What the hell is up with AI agents and chatbots? If you ask the tech world, they say they are the future. But if you ask consumers and users, it is much more of a mixed bag.
It has proven to be an effective tool in the business and startup space, but it is impossible to deny the complete, and often dystopian, madness it has unleashed.
Each dawn seems to illuminate a new debacle. Recently, we as a society have had to ask: Can you reverse AI-induced psychosis? Why is Meta and Google’s AI able to have sexualized conversations with children? Do I need to be nice to code?
Sometimes, it’s good to take a step back from the constant reminder of humanity’s existential threat and laugh at its failures – something AI chatbots unintentionally excel at.
Here are the weirdest, funniest, and sometimes terrifying, failures of AI agents and AI chatbots.
AI Outlaw
NYC’s AI chatbot was caught telling businesses to break the law. The city isn’t taking it down – AP News, April 2024
New York City's AI-powered business chatbot is facing criticism for giving out inaccurate and illegal advice. Despite admitting the tool provides erroneous information, Mayor Eric Adams has defended the decision to keep it active on the city's website.
False Promises, Real Pay Outs
What Air Canada Lost In ‘Remarkable’ Lying AI Chatbot Case – Forbes, February 2024
Last year, Canada’s flagship airline carrier, Air Canada, lost a court case – to its own AI chatbot.

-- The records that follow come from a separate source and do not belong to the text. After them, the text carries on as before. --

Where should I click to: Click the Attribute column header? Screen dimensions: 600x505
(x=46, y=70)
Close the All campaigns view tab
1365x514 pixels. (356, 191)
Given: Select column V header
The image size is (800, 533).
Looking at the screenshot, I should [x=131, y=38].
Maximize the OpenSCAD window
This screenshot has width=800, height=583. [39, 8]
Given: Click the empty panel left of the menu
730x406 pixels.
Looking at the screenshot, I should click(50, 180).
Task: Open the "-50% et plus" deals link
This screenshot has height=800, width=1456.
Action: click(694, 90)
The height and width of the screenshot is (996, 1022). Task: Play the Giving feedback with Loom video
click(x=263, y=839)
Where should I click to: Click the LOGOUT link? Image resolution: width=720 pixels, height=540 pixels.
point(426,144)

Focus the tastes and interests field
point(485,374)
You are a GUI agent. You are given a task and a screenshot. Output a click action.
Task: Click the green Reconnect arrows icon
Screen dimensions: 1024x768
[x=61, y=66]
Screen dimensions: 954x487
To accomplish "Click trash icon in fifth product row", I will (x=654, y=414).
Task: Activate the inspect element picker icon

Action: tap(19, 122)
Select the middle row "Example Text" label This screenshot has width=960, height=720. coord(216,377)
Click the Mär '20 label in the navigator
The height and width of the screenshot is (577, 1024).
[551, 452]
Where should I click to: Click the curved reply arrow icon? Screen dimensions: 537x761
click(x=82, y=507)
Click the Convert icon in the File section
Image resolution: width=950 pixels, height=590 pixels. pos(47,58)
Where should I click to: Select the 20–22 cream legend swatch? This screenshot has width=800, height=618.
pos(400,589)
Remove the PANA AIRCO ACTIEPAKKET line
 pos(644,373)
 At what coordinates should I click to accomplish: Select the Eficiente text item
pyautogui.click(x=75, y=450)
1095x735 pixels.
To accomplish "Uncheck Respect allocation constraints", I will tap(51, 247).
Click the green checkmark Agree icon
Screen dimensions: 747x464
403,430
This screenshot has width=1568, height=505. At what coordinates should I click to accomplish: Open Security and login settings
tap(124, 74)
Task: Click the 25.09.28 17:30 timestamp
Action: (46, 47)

According to the suit, the tech lied about policies relating to discounts for bereaved families. Going against company policies, it told a customer they could apply for a last-minute funeral travel discount.
Eloquent Customer Support
DPD error caused chatbot to swear at customer – BBC, January 2024
In a true nightmare scenario, delivery parcel delivery service DPD was forced to close its online chatbot in 2024 after a customer posted on X showing how easily it could be manipulated into swearing and self-sabotage, which has since been updated.
Giving It Away
Prankster tricks a GM chatbot into agreeing to sell him a $76,000 Chevy Tahoe for $1 – Upworthy, January 2025
An AI chatbot used by a car dealership malfunctioned after users found a way to exploit it, tricking the bot into selling them cars for $1. The dealership, Chevy of Watsonville in California, employed the chatbot to handle online inquiries.
Smart People, Dumb Tech
Academics apologise for AI blunder implicating Big Four – AccountingWEB, November 2023
A team of academics from Australia apologize after Google’s AI chatbot makes several damaging accusations about the Big Four consulting firms and their involvement with other companies. The false allegations are then referenced during a parliamentary inquiry calling for better regulation of the companies.
Out of Order
AI Lawyer Bot accused of practicing law without license – Reuters, March 2023
DoNotPay, a company that calls itself as “the world’s first robot lawyer,” was sued for practicing law without a license. Jonathan Faridian sought damages from the company, claiming they violated California’s unfair competition laws by failing to properly disclose that the service wasn’t actually qualified legal representation.
Sydney Declares War
Bing ChatGPT goes off the deep end — and the latest examples are very disturbing – Tom’s Guide, February 2023
When New York Times columnist Kevin Roose sat down to begin a conversation with Microsoft’s Bing AI for the first time, all seemed fine. A week later Bing demanded to be referred to as Sydney – Microsoft’s initial code name for the project and the chosen name for its dark alter ego.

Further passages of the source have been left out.